Reproduce sin cambios todo lo que va desde "1 Re 19,4-8;" hasta "es la Eucaristía." en el extracto seleccionado, incluidas ambas partes.

**Extracto seleccionado:**
-=-=-

1 Re 19,4-8; Sal 33; Ef 30-5,2; Jn 6,41-51
“No pongáis triste al Espíritu Santo”. Entre las muchas recomendaciones del Apóstol San Pablo a lo largo de sus cartas ésta es la más impresionante. Hemos sido ‘marcados’ con el Espíritu Santo, es decir, hemos sido hechos templos suyos por el bautismo y la confirmación: él habita en nosotros. Pero nosotros con frecuencia no somos conscientes de tan gran don, no volvemos los ojos de la fe y del amor hacia dentro de nosotros donde habita el Espíritu de Dios. A veces incluso con nuestro comportamiento poco evangélico ponemos triste al Espíritu Santo, porque nos dejamos llevar de “la amargura, la ira, los enfados e insultos y toda maldad”. Pero sobre todo ponemos triste al Espíritu Santo, cuya huella llevamos impresa en el corazón, cuando decae nuestra fe, cuando nos alejamos de la fuente de la Vida que es la Eucaristía.
Comienza el relato evangélico diciendo que “los judíos murmuraban de Jesús porque había dicho: Yo soy el pan que ha bajado del cielo”. La murmuración es siempre signo de incomprensión y de falta de amor para con las víctimas de las malas lenguas; con frecuencia brota de la envidia que todo lo desfigura y enturbia. Murmurar, en el evangelio de san Juan, tiene mucho que ver con la incredulidad, con la falta de fe. Los judíos, es decir, los dirigentes religiosos del pueblo, no se fían de Jesús, lo consideran un embustero, por eso todo lo que él hace y dice lo interpretan torcidamente. Jesús les ha dicho claramente que él viene de Dios, que su origen está junto a Dios. Esto es afirmar su propia condición divina: él viene de Dios, sólo él ha visto al Padre, por tanto, hay que aceptar su testimonio, hay que dar fe a su palabra. Pero los judíos no le creen, por eso murmuran despectivamente de Jesús: ¿cómo va a venir éste de Dios si conocemos dónde ha nacido y quiénes son sus padres? Aquellos hombres ilustrados y aparentemente religiosos no podían aceptar que Jesús, el hijo de un humilde carpintero, el hijo de María de Nazaret, fuese el enviado de Dios. Por eso murmuran sembrando la desconfianza a su alrededor, por eso le desprecian, porque no creen en él, porque no le aceptan.

-=-=-

**Datos:**
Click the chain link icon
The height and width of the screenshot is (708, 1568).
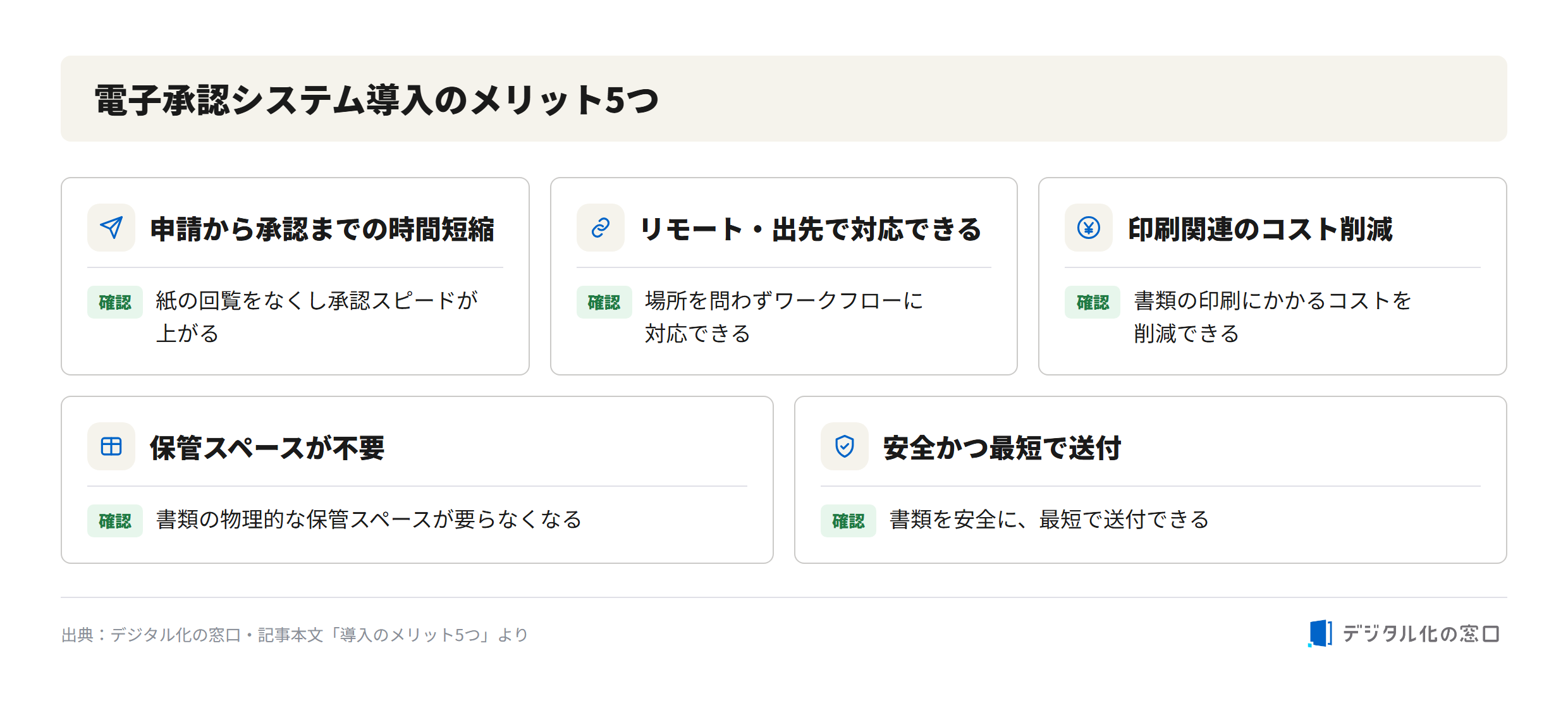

-=-=-

**Resultado correcto:**
1 Re 19,4-8; Sal 33; Ef 30-5,2; Jn 6,41-51
“No pongáis triste al Espíritu Santo”. Entre las muchas recomendaciones del Apóstol San Pablo a lo largo de sus cartas ésta es la más impresionante. Hemos sido ‘marcados’ con el Espíritu Santo, es decir, hemos sido hechos templos suyos por el bautismo y la confirmación: él habita en nosotros. Pero nosotros con frecuencia no somos conscientes de tan gran don, no volvemos los ojos de la fe y del amor hacia dentro de nosotros donde habita el Espíritu de Dios. A veces incluso con nuestro comportamiento poco evangélico ponemos triste al Espíritu Santo, porque nos dejamos llevar de “la amargura, la ira, los enfados e insultos y toda maldad”. Pero sobre todo ponemos triste al Espíritu Santo, cuya huella llevamos impresa en el corazón, cuando decae nuestra fe, cuando nos alejamos de la fuente de la Vida que es la Eucaristía.